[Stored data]
◆ ◆ ◆

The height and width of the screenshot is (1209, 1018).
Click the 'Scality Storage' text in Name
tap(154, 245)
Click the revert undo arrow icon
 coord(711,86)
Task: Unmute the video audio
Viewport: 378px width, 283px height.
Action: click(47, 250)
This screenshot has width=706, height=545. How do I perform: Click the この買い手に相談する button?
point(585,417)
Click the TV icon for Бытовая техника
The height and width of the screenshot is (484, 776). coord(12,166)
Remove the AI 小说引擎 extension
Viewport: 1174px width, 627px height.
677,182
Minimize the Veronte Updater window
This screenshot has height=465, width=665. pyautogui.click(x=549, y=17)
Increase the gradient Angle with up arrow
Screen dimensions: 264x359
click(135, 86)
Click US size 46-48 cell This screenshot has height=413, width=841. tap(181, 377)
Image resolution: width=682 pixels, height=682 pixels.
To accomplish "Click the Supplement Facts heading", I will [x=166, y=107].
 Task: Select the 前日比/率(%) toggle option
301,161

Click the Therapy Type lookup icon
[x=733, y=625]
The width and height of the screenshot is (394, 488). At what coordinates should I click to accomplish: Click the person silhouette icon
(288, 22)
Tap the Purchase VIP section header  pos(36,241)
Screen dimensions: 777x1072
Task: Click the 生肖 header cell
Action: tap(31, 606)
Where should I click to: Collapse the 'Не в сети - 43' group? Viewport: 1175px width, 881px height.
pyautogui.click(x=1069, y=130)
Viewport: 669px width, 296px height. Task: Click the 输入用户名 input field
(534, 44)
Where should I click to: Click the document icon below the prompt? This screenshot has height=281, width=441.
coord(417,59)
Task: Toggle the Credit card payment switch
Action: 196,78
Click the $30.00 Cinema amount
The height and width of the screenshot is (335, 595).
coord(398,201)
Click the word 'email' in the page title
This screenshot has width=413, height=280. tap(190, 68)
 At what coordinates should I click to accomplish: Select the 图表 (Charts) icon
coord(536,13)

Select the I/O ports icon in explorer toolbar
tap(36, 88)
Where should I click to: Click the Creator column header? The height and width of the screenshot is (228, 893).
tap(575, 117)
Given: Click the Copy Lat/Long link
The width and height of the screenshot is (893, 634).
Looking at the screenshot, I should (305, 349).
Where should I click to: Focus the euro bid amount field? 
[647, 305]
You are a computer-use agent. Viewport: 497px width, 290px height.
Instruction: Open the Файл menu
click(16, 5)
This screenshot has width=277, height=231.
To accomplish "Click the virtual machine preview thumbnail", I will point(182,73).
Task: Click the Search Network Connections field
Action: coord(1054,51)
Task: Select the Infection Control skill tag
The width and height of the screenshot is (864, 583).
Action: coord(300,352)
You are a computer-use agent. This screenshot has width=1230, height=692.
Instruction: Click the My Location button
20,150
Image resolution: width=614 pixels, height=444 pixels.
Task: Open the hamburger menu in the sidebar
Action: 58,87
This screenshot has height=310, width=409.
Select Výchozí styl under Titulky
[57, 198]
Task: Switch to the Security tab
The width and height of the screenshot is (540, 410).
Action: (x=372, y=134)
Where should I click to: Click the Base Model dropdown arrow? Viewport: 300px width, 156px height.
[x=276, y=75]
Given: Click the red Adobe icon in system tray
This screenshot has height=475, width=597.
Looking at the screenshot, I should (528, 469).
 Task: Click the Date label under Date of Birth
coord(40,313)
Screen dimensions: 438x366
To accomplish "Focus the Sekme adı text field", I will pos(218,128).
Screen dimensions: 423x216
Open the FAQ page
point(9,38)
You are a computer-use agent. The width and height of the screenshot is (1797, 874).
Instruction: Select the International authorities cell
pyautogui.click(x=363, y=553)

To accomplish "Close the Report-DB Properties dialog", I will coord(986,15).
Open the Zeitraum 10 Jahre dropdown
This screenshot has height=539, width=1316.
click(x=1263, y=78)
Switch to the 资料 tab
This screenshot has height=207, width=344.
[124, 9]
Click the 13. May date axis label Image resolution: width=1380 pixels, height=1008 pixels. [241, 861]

◆ ◆ ◆

**Task instructions**.
Look through the records and gather each line with the word "computer".

**Solution for this exercise**.
You are a computer-use agent. Viewport: 497px width, 290px height.
You are a computer-use agent. This screenshot has width=1230, height=692.
You are a computer-use agent. The width and height of the screenshot is (1797, 874).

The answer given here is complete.